01 March 2008

Single-sex vs. Co-ed education

Do single-sex schools provide environments more suited for learning? Should boys and girls be taught differently?

A New York Times Magazine article discusses single-sex education in the U.S.

"Among advocates of single-sex public education, there are two camps: those who favor separating boys from girls because they are essentially different and those who favor separating boys from girls because they have different social experiences and social needs. Leonard Sax represents the essential-difference view, arguing that boys and girls should be educated separately for reasons of biology: for example, Sax asserts that boys don’t hear as well as girls, which means that an instructor needs to speak louder in order for the boys in the room to hear her; and that boys’ visual systems are better at seeing action, while girls are better at seeing the nuance of color and texture. The social view is represented by teachers like Emily Wylie, who works at the Young Women’s Leadership School of East Harlem (T.Y.W.L.S.), an all-girls school for Grades 7-12. Wylie described her job to me by saying, “It’s my subversive mission to create all these strong girls who will then go out into the world and be astonished when people try to oppress them.”

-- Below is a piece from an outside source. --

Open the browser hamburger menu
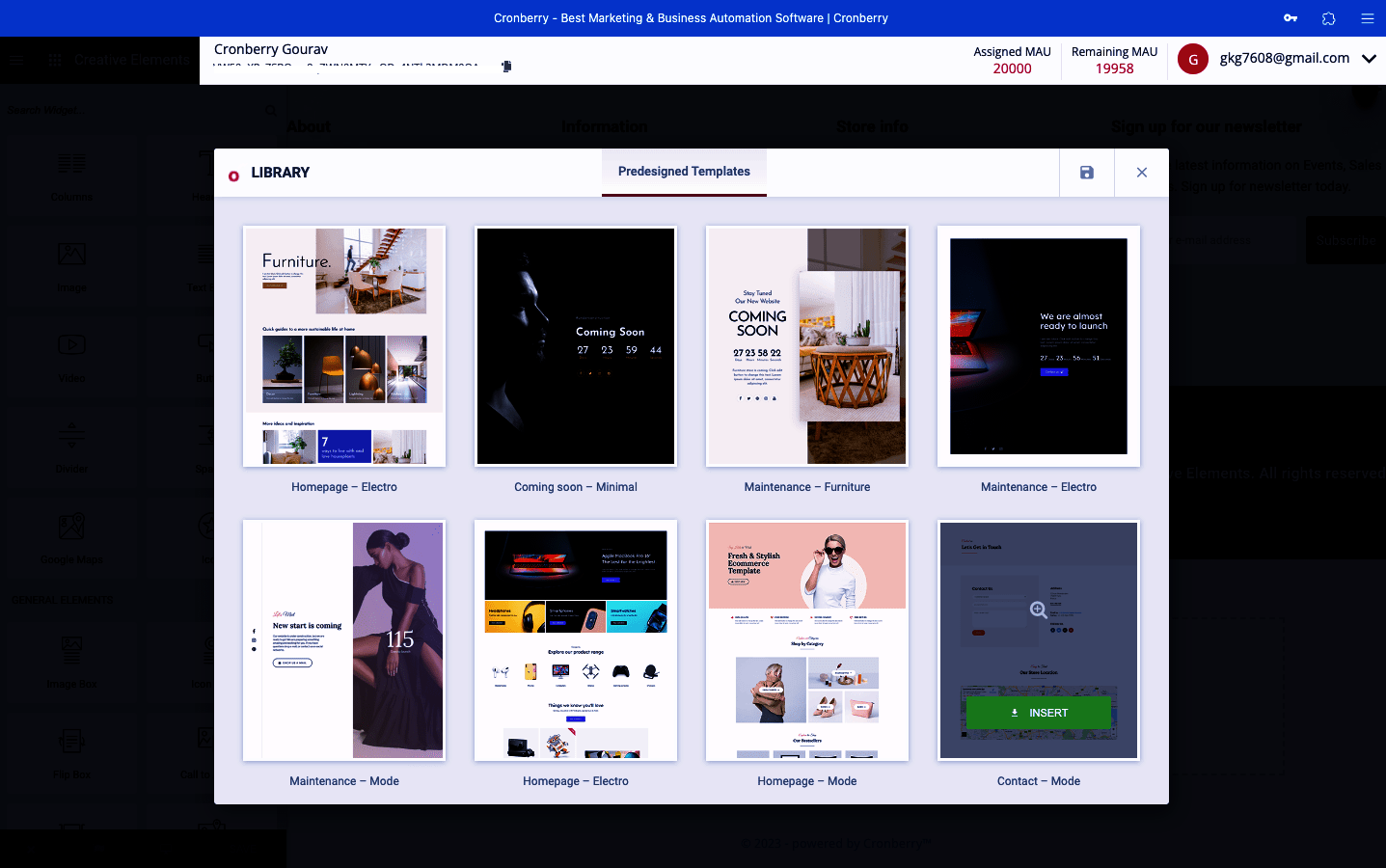The width and height of the screenshot is (1386, 868). click(1368, 17)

I wonder if a single-sex education could be beneficial at the University level as well. I get annoyed by the argument both for and against co-ed education because the educational benefits are never considered.

All their arguments revolve around morality, on one hand, and logistics on the other. Which to me represents our collective feelings about education and women.

Despite the student population being 60% women at Kuwait's only public university, we aren't really concerned with their education as much as their "morality".